Lies You Can Avoid in an Interview (and Lies You Can’t)

Even as the headlines scream about a booming job market and millions of job openings across the country, finding a job and advancing your career in a competitive capitalist society remains a deadly game. You can spend years of your life – and a lot of money – on an education that can give you an advantage, but still compete for the same job with huge competition.

A job interview can be like making the playoffs: you’ve come this far, but you’re still this far . With so much at stake, you can be forgiven for wanting to cheat a little. In fact, according to one 2020 survey, nearly 80% of job seekers admitted to lying or at least considered it during their job search process. Although the desire to lie to gain an advantage is understandable, be careful: in an interview, one lie is more risky than another.

When should you lie?

It would be hypocrisy to say that you can never falsify facts during an interview. Go ahead and be a little evasive of your existing skills until you’re sure you can quickly pick up what you need to know if you manage to get the job.

You can lie (within reason) about your skills. You may not be a Photoshop genius, but a hiring manager asks you about your image editing experience. If all the work is graphic design, lying will only get you embarrassed on the first day. But if all you need is a few social media drawings or image retouching, go for it. Consider whether the skill you are talking about can be easily mastered with online lessons or even an introductory course.

You can (probably) lie about how much money you make. Tim Sackett of HRUTech, author of The Talent Fix: A Leader’s Guide to Recruiting Great Talent , told Lifehacker that it’s okay to lie about your existing salary as “someone might want you to confirm [it] but that’s rare” . However, it may not be worth the risk: As Laurie Rüttimann , HR consultant and author of Betting Yourself: How to Put Yourself First and (Finally) Take Control of Your Career , pointed out, it’s illegal. in many states, employers base the salary offer on the candidate’s salary history anyway, so lying may not be worth it if someone actually tries to verify your claims.

You can lie about your career plans. Sackett also advised you to get creative with that old question about where you see yourself in five years if you think lying will get you a job. “Who the hell knows?” he said. “Do this”. The same goes for explaining why you want to work for a particular company. Money will obviously be the driving factor, but feel free to take poetic license to praise the organization’s culture.

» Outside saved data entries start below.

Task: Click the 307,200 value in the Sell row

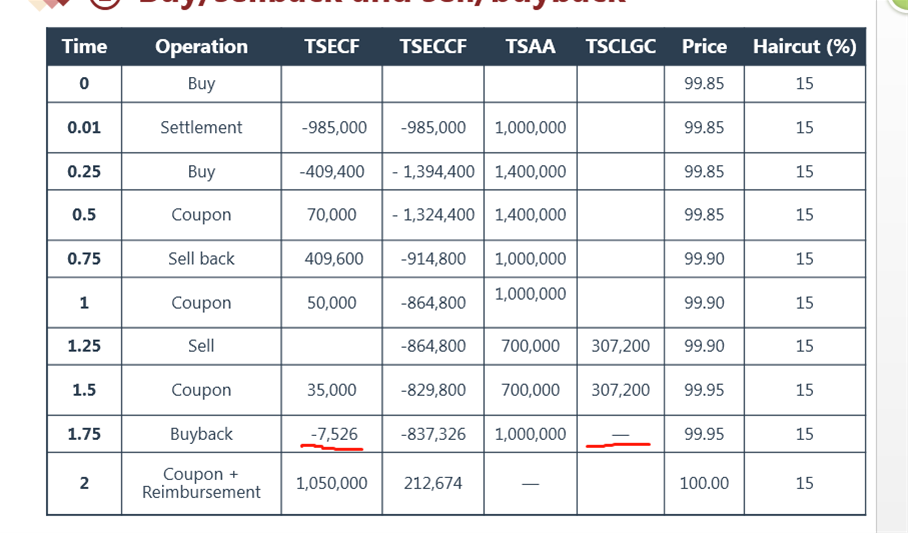Action: point(621,346)
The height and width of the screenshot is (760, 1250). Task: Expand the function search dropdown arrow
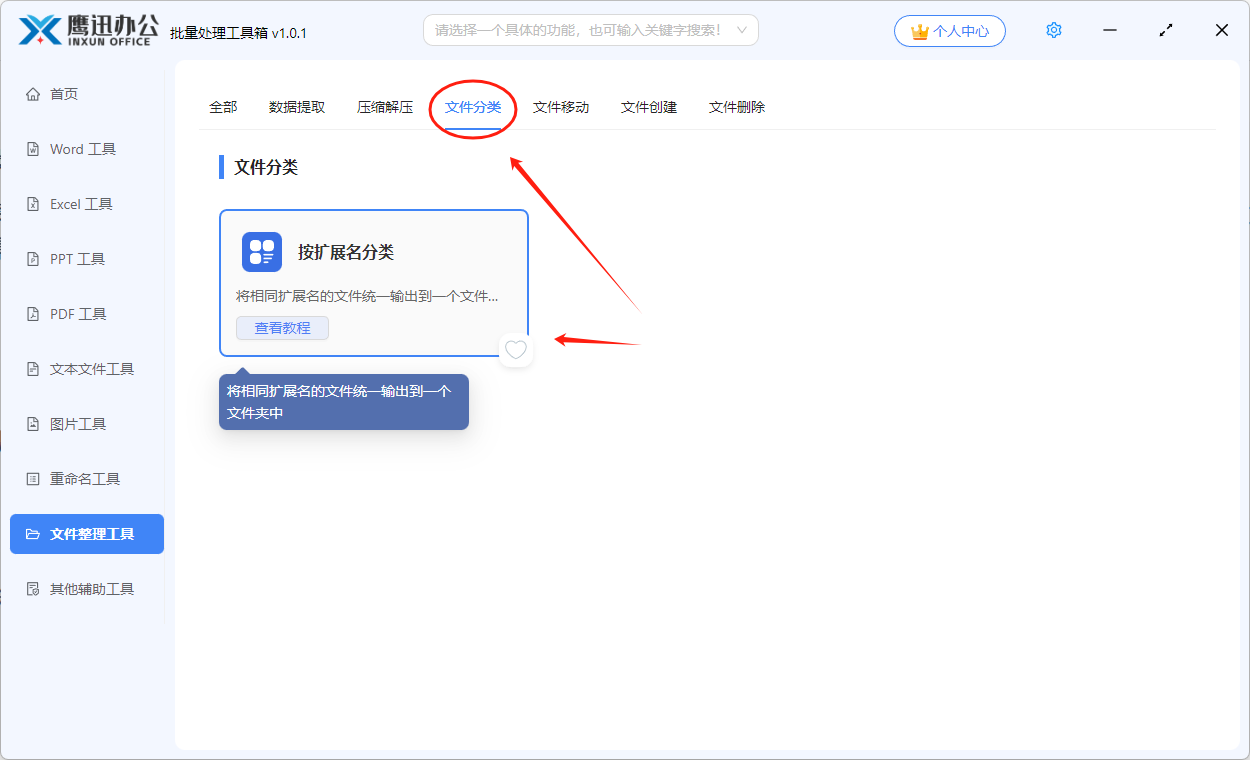click(x=742, y=30)
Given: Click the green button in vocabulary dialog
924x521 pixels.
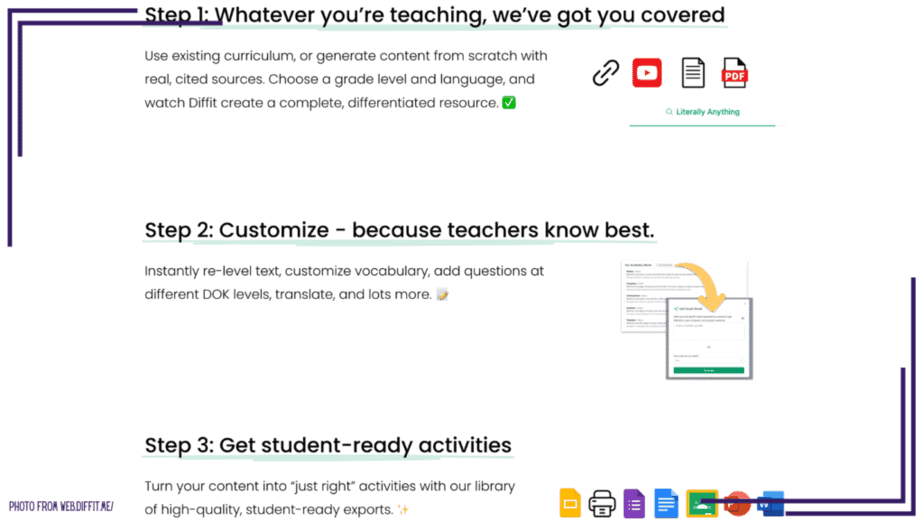Looking at the screenshot, I should 709,370.
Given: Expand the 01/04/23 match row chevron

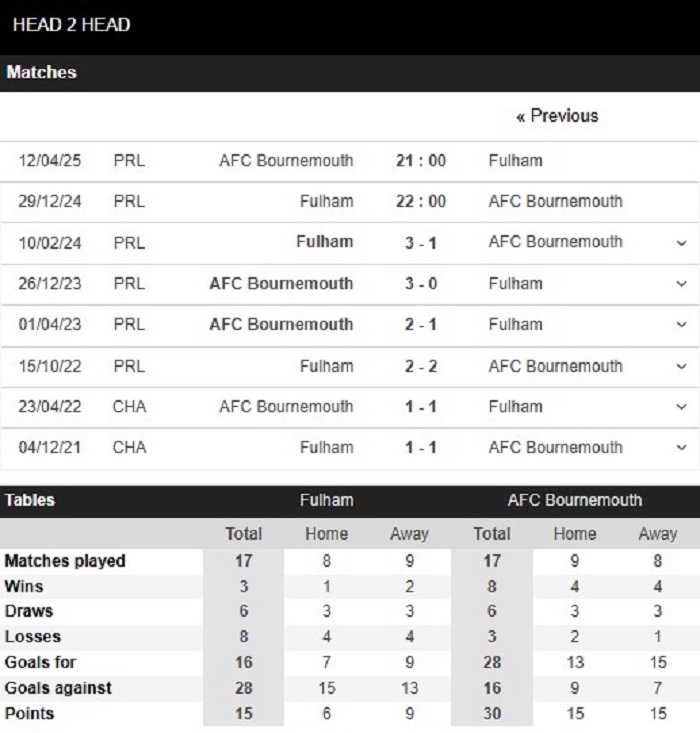Looking at the screenshot, I should pyautogui.click(x=682, y=324).
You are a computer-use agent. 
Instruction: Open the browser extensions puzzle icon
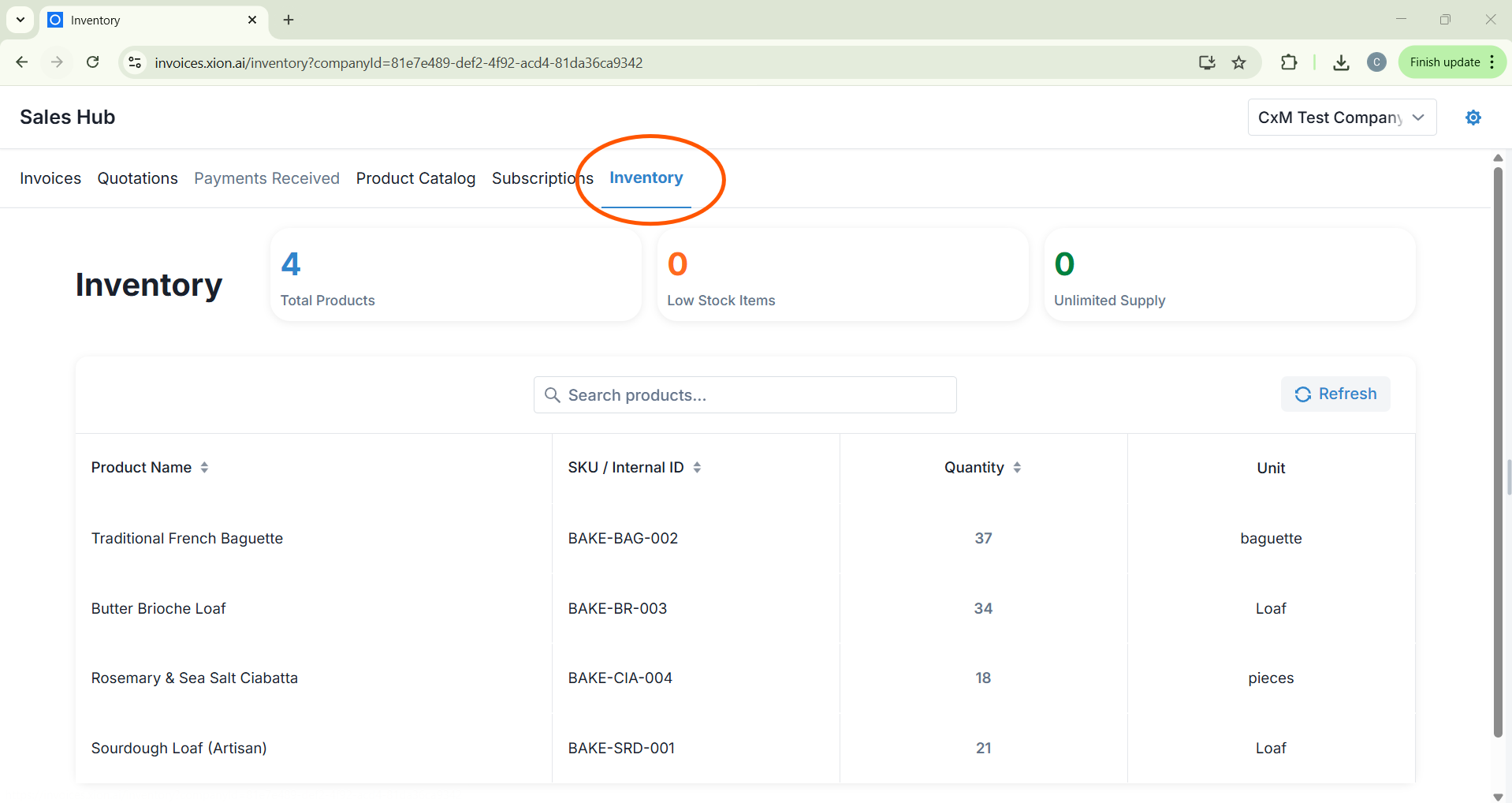(1289, 62)
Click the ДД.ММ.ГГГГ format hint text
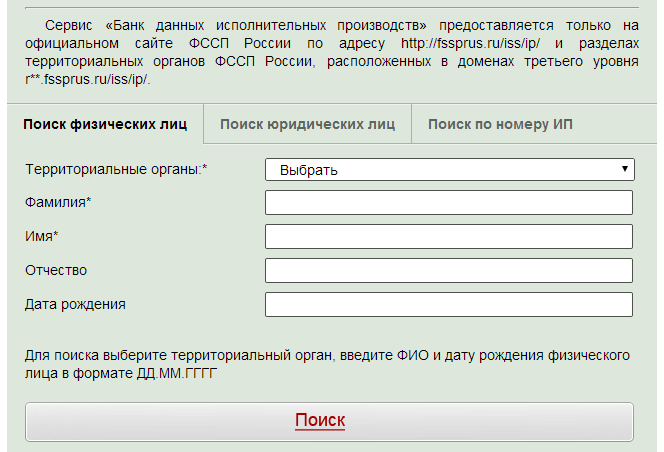The image size is (664, 452). pyautogui.click(x=177, y=374)

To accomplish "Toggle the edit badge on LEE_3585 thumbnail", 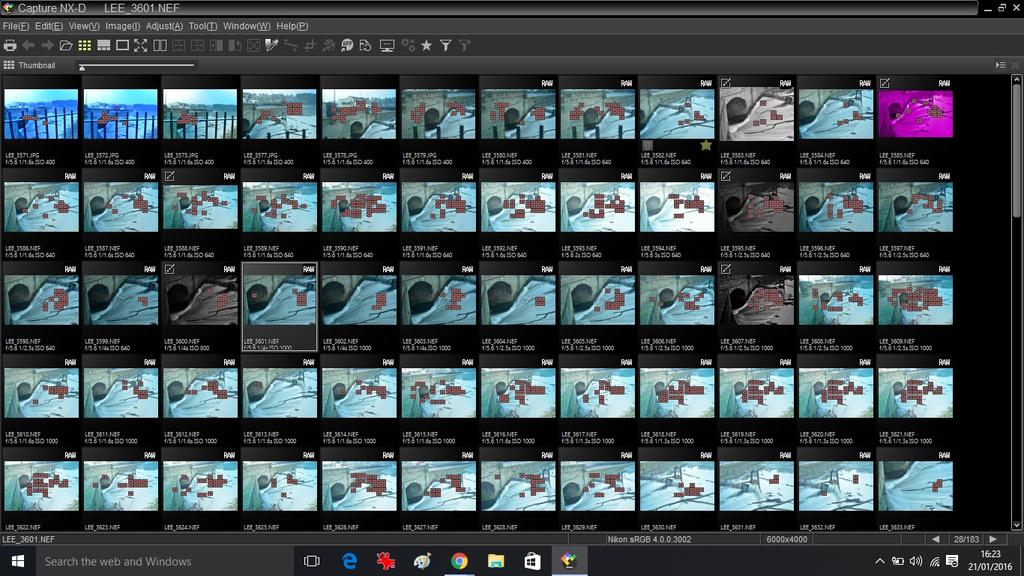I will 885,83.
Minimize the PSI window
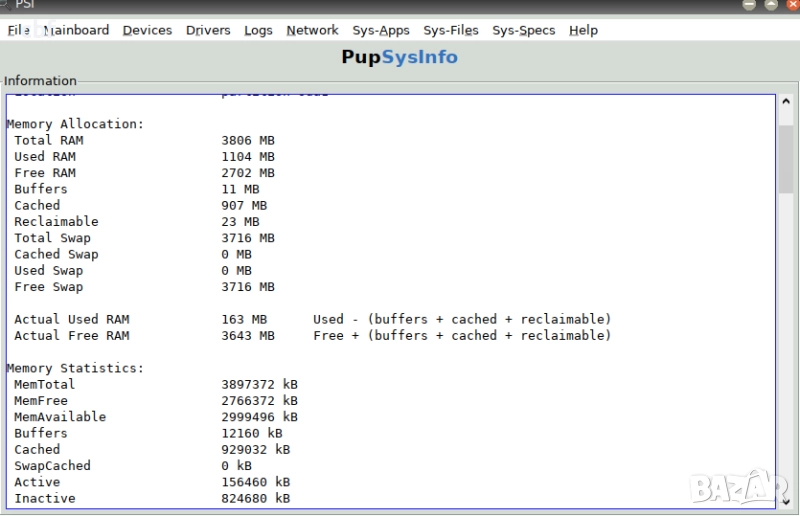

You can be careful about your seniority. You can also blur the lines a bit when asked about past jobs, especially one you may be leaving for a position at a new company. If the reason you want to get back at your current boss is because you absolutely hate him, don’t say it. It’s bad form to vilify an employer in an interview as it sends the signal that you can be a headache for your new managers. Instead, say that you want to expand your experience, find new ways to satisfy yourself, or challenge yourself in a different role—even if it’s all bullshit.

What you should never lie about in an interview

As Sackett said, you can lie about some things in an interview, but there are things you should never lie about.

Don’t lie about important professional skills. First, don’t lie about skills that are vital to the job you’re after. Sackett gave an example by saying that you know CPR if you don’t, which is a bit extreme, but gets the point across: never lie about having a skill if your lack of actual skill in it could end up that you won’t be able to handle the job. This will only lead to great frustration for both you and your new employer, and will most likely get you back into the job market sooner or later. It’s best to wait for a position that you’re really (mostly) qualified for.

Do not invent a past position. Don’t lie about your work experience, and especially don’t say you worked for a company you never worked for, and don’t imply that you worked there full time if you were just a freelancer. “This world is small,” Sackett said. “If you said you had a job and you didn’t, people will know about it .” This includes inflating your title.

Don’t lie about being fired. Finally, don’t lie if you’ve been fired from your old job, especially if you’ve broken the law. Hackett said, “Again, we’ll find out and you’ll look stupid and criminal.” As bad as it is to admit to wrongdoing, you can at least appear honest and straightforward instead of later finding out that you screwed up and were dishonest about it.

Hiring managers lie too

When considering whether to brag about your non-existent Excel skills or rehearse a monologue about how much you’ve always wanted to work at [insert company name here], remember that hiring managers lie too.

“We have a low turnover rate,” “our culture is amazing,” and “we value work-life balance” are all common HR hoaxes, Sackett said. “Applicants should always [apply] to current and former employees at the peer level to find out the real truth.”